We get this question all the time. When it comes from business owners that become clients, they fully understand our answer – and the damage that ignoring confidentiality can do to their business. When the question comes from business owners that are determined to sell their business themselves, the response is generally a version of, “Confidentiality?!? We don’t need no stinkin’ confidentiality!”
And when we next hear from them the damage is done.
What damage? Let’s look at a couple of ways the business can be damaged if confidentiality is not maintained by all involved.
Neglecting Confidentiality is a Killer
A breach of confidentiality can negatively impact what the business ultimately sells for and even derail altogether a deal that’s in the pipeline if the disclosure happens midstream. In many cases it can cause irreparable harm to the business itself.
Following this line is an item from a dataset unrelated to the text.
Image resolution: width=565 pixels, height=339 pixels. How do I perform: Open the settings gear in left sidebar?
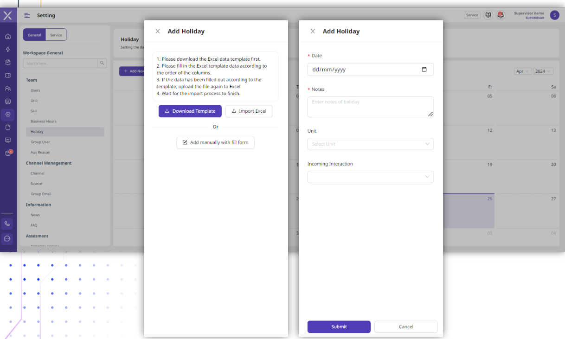[x=8, y=114]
And there are many ways that news that the business is for sale can leak. From certain documents left where an employee can find them and meetings with buyers or advisors that aren’t secure to idle talk at home around the dinner table
There are generally three groups of people that, if any of them hear or suspect that the business is for sale, can start the inevitable snowball effect that spreads the news – or the rumor – throughout the community or industry, with potentially devastating impact on the business.
Employees
Employees have the potential of inflicting the proverbial double whammy.
If somehow the news reaches the employees, some of them may be afraid that their job will not be secure under new owners; or that they may not get along with those owners; or that their compensation and/or benefits might be altered, and not in their favor. As a result, some of these employees will start looking around for another job.
If that happens, anyone or any business they speak to about employment options suddenly becomes an accelerator for the news or rumor and it gathers speed.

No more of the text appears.